Chapter 5. File I/O: Further Details

In this chapter, we extend the discussion of file I/O that we started in the previous chapter.

In continuing the discussion of the open() system call, we explain the concept of atomicity—the notion that the actions performed by a system call are executed as a single uninterruptible step. This is a necessary requirement for the correct operation of many system calls.

We introduce another file-related system call, the multipurpose fcntl(), and show one of its uses: fetching and setting open file status flags.

Next, we look at the kernel data structures used to represent file descriptors and open files. Understanding the relationship between these structures clarifies some of the subtleties of file I/O discussed in subsequent chapters. Building on this model, we then explain how to duplicate file descriptors.
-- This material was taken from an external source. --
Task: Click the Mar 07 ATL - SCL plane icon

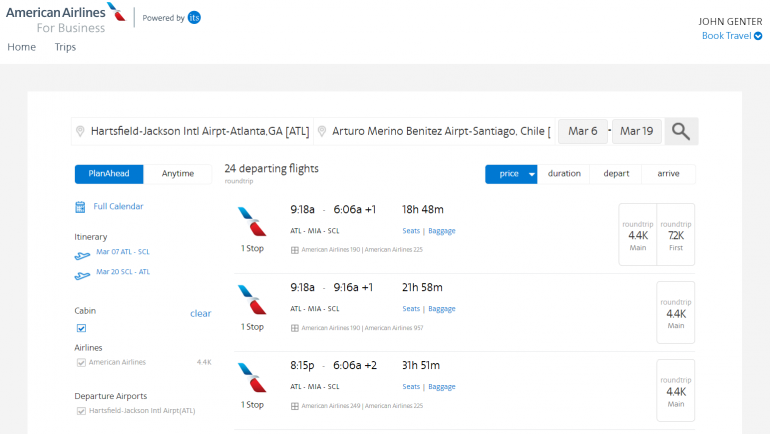Action: [82, 253]
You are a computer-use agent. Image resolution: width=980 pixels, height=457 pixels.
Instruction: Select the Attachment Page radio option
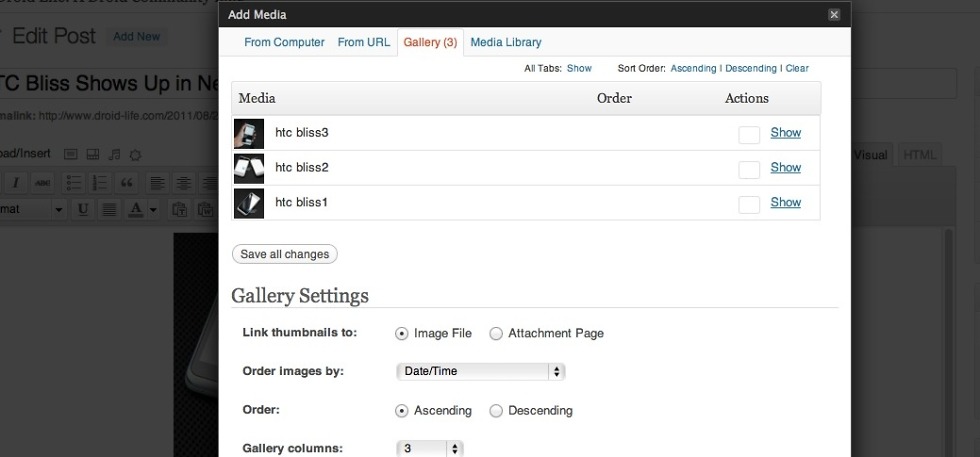pyautogui.click(x=496, y=334)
We then consider some system calls that provide extended read and write functionality. These system calls allow us to perform I/O at a specific location in a file without changing the file offset, and to transfer data to and from multiple buffers in a program.

We briefly introduce the concept of nonblocking I/O, and describe some extensions provided to support I/O on very large files.
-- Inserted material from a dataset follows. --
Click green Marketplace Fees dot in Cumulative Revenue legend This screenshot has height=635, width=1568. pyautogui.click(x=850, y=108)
Since temporary files are used by many system programs, we’ll also look at some library functions that allow us to create and use temporary files with randomly generated unique names.
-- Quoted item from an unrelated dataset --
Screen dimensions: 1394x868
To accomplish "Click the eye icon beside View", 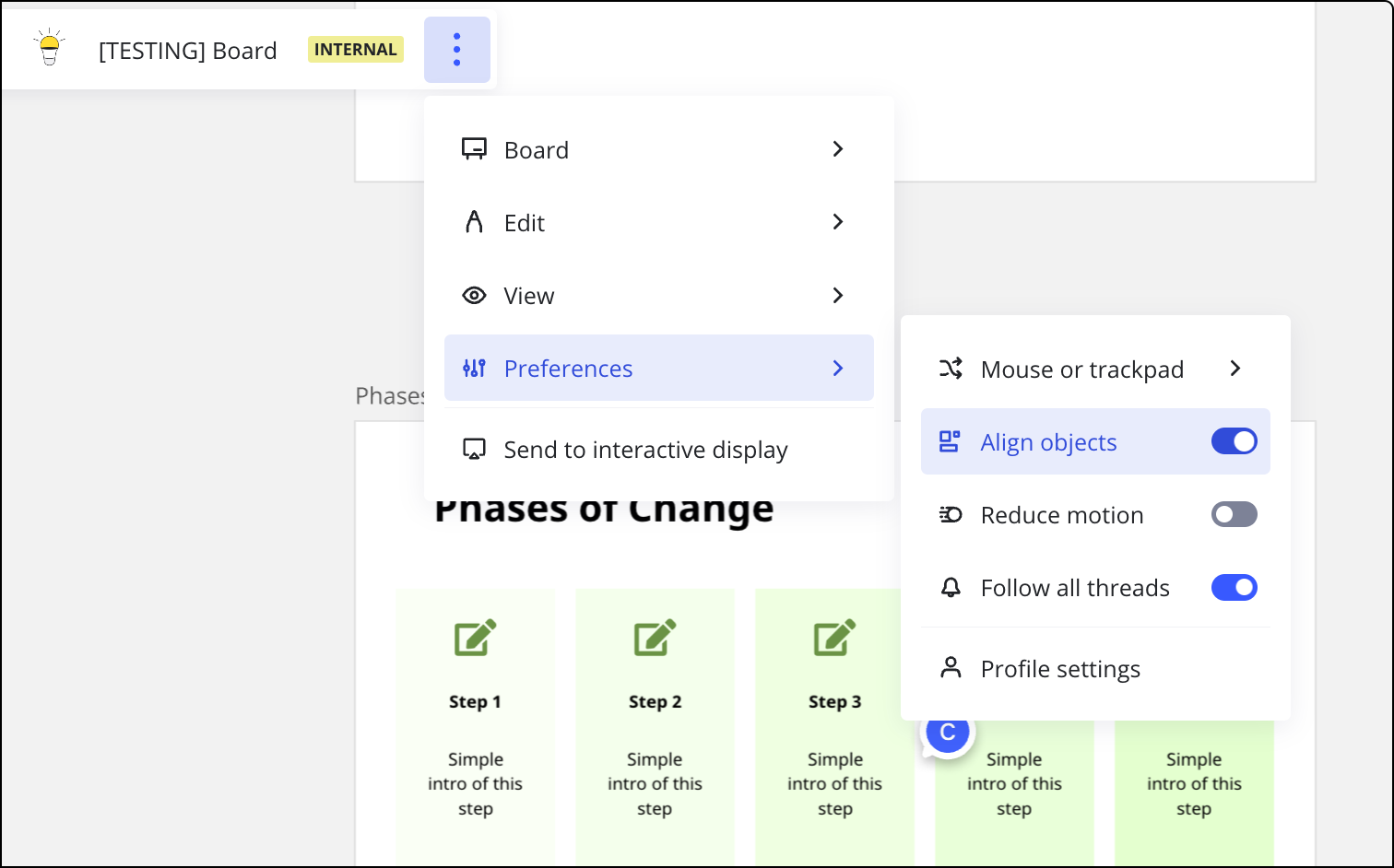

Atomicity is a concept that we’ll encounter repeatedly when discussing the operation of system calls. All system calls are executed atomically. By this, we mean that the kernel guarantees that all of the steps in a system call are completed as a single operation, without being interrupted by another process or thread.

Atomicity is essential to the successful completion of some operations. In particular, it allows us to avoid race conditions (sometimes known as race hazards). A race condition is a situation where the result produced by two processes (or threads) operating on shared resources depends in an unexpected way on the relative order in which the processes gain access to the CPU(s).

In the next few pages, we look at two situations involving file I/O where race conditions occur, and show how these conditions are eliminated through the use of open() flags that guarantee the atomicity of the relevant file operations.

We revisit the topic of race conditions when we describe sigsuspend() in Waiting for a Signal Using a Mask: sigsuspend() and fork() in Section 24.4.

In , we noted that specifying O_EXCL in conjunction with O_CREAT causes open() to return an error if the file already exists. This provides a way for a process to ensure that it is the creator of a file. The check on the prior existence of the file and the creation of the file are performed atomically. To see why this is important, consider the code shown in Example 5-1, which we might resort to in the absence of the O_EXCL flag. (In this code, we display the process ID returned by the getpid() system call, which enables us to distinguish the output of two different runs of this program.)

Aside from the long-winded use of two calls to open(), the code in Example 5-1 also contains a bug. Suppose that when our process first called open(), the file did not exist, but by the time of the second open(), some other process had created the file. This could happen if the kernel scheduler decided that the process’s time slice had expired and gave control to another process, as shown in Figure 5-1, or if the two processes were running at the same time on a multiprocessor system. Figure 5-1 portrays the case where two processes are both executing the code shown in Example 5-1. In this scenario, process A would wrongly conclude that it had created the file, since the second open() succeeds whether or not the file exists.

While the chance of the process wrongly believing it was the creator of the file is relatively small, the possibility that it may occur nevertheless renders this code unreliable. The fact that the outcome of these operations depends on the order of scheduling of the two processes means that this is a race condition.

To demonstrate that there is indeed a problem with this code, we could replace the commented line WINDOW FOR FAILURE in Example 5-1 with a piece of code that creates an artificially long delay between the check for file existence and the creation of the file:

printf("[PID %ld] File \"%s\" doesn't exist yet\n", (long) getpid(), argv[1]);
if (argc > 2) {                 /* Delay between check and create */
    sleep(5);                   /* Suspend execution for 5 seconds */
    printf("[PID %ld] Done sleeping\n", (long) getpid());
}

Note

The sleep() library function suspends the execution of a process for a specified number of seconds. We discuss this function in Section 23.4.

If we run two simultaneous instances of the program in Example 5-1, we see that they both claim to have exclusively created the file:

$ ./bad_exclusive_open tfile sleep &
[PID 3317] File "tfile" doesn't exist yet
[1] 3317
$ ./bad_exclusive_open tfile
[PID 3318] File "tfile" doesn't exist yet
[PID 3318] Created file "tfile" exclusively
$ [PID 3317] Done sleeping
[PID 3317] Created file "tfile" exclusively                 Not true

Note

In the penultimate line of the above output, we see the shell prompt mixed with output from the first instance of the test program.

Both processes claim to have created the file because the code of the first process was interrupted between the existence check and the creation of the file. Using a single open() call that specifies the O_CREAT and O_EXCL flags prevents this possibility by guaranteeing that the check and creation steps are carried out as a single atomic (i.e., uninterruptible) operation.